Work instructions: Retyping the entire listing exactly is the task.

[[ Task material, beginning ]]

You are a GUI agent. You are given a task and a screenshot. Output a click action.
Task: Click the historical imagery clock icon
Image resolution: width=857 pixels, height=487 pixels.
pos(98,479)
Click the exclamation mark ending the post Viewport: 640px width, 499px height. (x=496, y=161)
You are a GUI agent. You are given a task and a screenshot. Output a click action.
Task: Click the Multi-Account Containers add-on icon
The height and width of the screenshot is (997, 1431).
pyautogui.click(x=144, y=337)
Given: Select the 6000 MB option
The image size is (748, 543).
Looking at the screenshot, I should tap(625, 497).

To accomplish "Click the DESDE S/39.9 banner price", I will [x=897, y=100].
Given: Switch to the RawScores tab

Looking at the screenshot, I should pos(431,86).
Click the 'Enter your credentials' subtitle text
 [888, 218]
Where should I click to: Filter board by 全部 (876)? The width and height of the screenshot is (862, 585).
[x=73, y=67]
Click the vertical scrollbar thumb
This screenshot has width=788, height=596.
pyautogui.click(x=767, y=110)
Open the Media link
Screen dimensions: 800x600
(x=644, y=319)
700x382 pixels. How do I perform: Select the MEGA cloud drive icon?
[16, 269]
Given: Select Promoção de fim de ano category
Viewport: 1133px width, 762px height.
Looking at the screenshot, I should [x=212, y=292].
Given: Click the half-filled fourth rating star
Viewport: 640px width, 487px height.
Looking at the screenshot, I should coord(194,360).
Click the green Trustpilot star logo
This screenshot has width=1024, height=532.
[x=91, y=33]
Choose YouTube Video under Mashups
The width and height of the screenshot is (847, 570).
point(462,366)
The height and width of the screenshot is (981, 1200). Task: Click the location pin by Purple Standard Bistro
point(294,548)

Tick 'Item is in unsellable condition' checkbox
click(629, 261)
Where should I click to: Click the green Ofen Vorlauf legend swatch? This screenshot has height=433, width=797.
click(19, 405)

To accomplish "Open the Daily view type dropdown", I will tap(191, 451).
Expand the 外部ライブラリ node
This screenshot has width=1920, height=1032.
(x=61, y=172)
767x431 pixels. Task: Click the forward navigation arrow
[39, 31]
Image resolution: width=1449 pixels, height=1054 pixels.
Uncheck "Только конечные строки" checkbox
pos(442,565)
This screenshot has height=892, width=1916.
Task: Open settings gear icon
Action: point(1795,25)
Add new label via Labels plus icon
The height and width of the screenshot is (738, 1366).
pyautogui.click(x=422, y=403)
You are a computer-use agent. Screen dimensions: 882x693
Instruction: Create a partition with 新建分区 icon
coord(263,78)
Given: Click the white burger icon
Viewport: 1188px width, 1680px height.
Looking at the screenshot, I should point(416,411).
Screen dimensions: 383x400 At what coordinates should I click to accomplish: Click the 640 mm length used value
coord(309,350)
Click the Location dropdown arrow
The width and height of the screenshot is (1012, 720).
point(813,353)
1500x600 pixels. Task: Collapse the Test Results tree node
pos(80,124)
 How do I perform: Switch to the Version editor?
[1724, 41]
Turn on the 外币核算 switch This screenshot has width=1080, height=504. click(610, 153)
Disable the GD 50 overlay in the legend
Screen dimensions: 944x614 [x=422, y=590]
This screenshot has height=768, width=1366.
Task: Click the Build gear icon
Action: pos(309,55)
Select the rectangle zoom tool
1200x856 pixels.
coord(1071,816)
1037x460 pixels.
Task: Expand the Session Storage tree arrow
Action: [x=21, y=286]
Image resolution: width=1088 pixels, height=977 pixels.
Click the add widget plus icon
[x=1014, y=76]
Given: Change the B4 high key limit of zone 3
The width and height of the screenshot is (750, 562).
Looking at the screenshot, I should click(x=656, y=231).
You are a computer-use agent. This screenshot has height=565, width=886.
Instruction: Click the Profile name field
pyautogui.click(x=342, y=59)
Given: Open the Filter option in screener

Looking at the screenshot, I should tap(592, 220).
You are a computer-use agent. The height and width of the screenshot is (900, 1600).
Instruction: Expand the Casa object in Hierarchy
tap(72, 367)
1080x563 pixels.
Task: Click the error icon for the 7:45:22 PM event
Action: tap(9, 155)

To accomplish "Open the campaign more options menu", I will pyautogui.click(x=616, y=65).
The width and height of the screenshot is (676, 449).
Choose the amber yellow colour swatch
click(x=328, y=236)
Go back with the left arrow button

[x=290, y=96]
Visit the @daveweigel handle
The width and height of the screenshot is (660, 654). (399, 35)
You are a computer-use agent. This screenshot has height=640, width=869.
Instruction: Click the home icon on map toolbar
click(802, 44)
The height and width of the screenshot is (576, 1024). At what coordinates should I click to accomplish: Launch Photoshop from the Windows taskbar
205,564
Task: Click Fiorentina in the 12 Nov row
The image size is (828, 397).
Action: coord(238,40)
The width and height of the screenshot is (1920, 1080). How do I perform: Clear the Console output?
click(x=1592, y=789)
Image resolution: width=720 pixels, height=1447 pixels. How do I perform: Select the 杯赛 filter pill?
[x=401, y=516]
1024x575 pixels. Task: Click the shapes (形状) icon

[[ Task material, end ]]

Exercise response:
You are a GUI agent. You are given a task and a screenshot. Output a click action.
Task: Click the historical imagery clock icon
Image resolution: width=857 pixels, height=487 pixels.
pos(98,479)
Click the exclamation mark ending the post Viewport: 640px width, 499px height. (x=496, y=161)
You are a GUI agent. You are given a task and a screenshot. Output a click action.
Task: Click the Multi-Account Containers add-on icon
The height and width of the screenshot is (997, 1431).
pyautogui.click(x=144, y=337)
Given: Select the 6000 MB option
The image size is (748, 543).
Looking at the screenshot, I should tap(625, 497).

To accomplish "Click the DESDE S/39.9 banner price", I will [x=897, y=100].
Given: Switch to the RawScores tab

Looking at the screenshot, I should pos(431,86).
Click the 'Enter your credentials' subtitle text
 [888, 218]
Where should I click to: Filter board by 全部 (876)? The width and height of the screenshot is (862, 585).
[x=73, y=67]
Click the vertical scrollbar thumb
This screenshot has width=788, height=596.
pyautogui.click(x=767, y=110)
Open the Media link
Screen dimensions: 800x600
(x=644, y=319)
700x382 pixels. How do I perform: Select the MEGA cloud drive icon?
[16, 269]
Given: Select Promoção de fim de ano category
Viewport: 1133px width, 762px height.
Looking at the screenshot, I should [x=212, y=292].
Given: Click the half-filled fourth rating star
Viewport: 640px width, 487px height.
Looking at the screenshot, I should coord(194,360).
Click the green Trustpilot star logo
This screenshot has width=1024, height=532.
[x=91, y=33]
Choose YouTube Video under Mashups
The width and height of the screenshot is (847, 570).
point(462,366)
The height and width of the screenshot is (981, 1200). Task: Click the location pin by Purple Standard Bistro
point(294,548)

Tick 'Item is in unsellable condition' checkbox
click(629, 261)
Where should I click to: Click the green Ofen Vorlauf legend swatch? This screenshot has height=433, width=797.
click(19, 405)

To accomplish "Open the Daily view type dropdown", I will tap(191, 451).
Expand the 外部ライブラリ node
This screenshot has width=1920, height=1032.
(x=61, y=172)
767x431 pixels. Task: Click the forward navigation arrow
[39, 31]
Image resolution: width=1449 pixels, height=1054 pixels.
Uncheck "Только конечные строки" checkbox
pos(442,565)
This screenshot has height=892, width=1916.
Task: Open settings gear icon
Action: point(1795,25)
Add new label via Labels plus icon
The height and width of the screenshot is (738, 1366).
pyautogui.click(x=422, y=403)
You are a computer-use agent. Screen dimensions: 882x693
Instruction: Create a partition with 新建分区 icon
coord(263,78)
Given: Click the white burger icon
Viewport: 1188px width, 1680px height.
Looking at the screenshot, I should point(416,411).
Screen dimensions: 383x400 At what coordinates should I click to accomplish: Click the 640 mm length used value
coord(309,350)
Click the Location dropdown arrow
The width and height of the screenshot is (1012, 720).
point(813,353)
1500x600 pixels. Task: Collapse the Test Results tree node
pos(80,124)
 How do I perform: Switch to the Version editor?
[1724, 41]
Turn on the 外币核算 switch This screenshot has width=1080, height=504. click(610, 153)
Disable the GD 50 overlay in the legend
Screen dimensions: 944x614 [x=422, y=590]
This screenshot has height=768, width=1366.
Task: Click the Build gear icon
Action: pos(309,55)
Select the rectangle zoom tool
1200x856 pixels.
coord(1071,816)
1037x460 pixels.
Task: Expand the Session Storage tree arrow
Action: [x=21, y=286]
Image resolution: width=1088 pixels, height=977 pixels.
Click the add widget plus icon
[x=1014, y=76]
Given: Change the B4 high key limit of zone 3
The width and height of the screenshot is (750, 562).
Looking at the screenshot, I should click(x=656, y=231).
You are a computer-use agent. This screenshot has height=565, width=886.
Instruction: Click the Profile name field
pyautogui.click(x=342, y=59)
Given: Open the Filter option in screener

Looking at the screenshot, I should tap(592, 220).
You are a computer-use agent. The height and width of the screenshot is (900, 1600).
Instruction: Expand the Casa object in Hierarchy
tap(72, 367)
1080x563 pixels.
Task: Click the error icon for the 7:45:22 PM event
Action: tap(9, 155)

To accomplish "Open the campaign more options menu", I will pyautogui.click(x=616, y=65).
The width and height of the screenshot is (676, 449).
Choose the amber yellow colour swatch
click(x=328, y=236)
Go back with the left arrow button

[x=290, y=96]
Visit the @daveweigel handle
The width and height of the screenshot is (660, 654). (399, 35)
You are a computer-use agent. This screenshot has height=640, width=869.
Instruction: Click the home icon on map toolbar
click(802, 44)
The height and width of the screenshot is (576, 1024). At what coordinates should I click to accomplish: Launch Photoshop from the Windows taskbar
205,564
Task: Click Fiorentina in the 12 Nov row
The image size is (828, 397).
Action: coord(238,40)
The width and height of the screenshot is (1920, 1080). How do I perform: Clear the Console output?
click(x=1592, y=789)
Image resolution: width=720 pixels, height=1447 pixels. How do I perform: Select the 杯赛 filter pill?
[x=401, y=516]
1024x575 pixels. Task: Click the shapes (形状) icon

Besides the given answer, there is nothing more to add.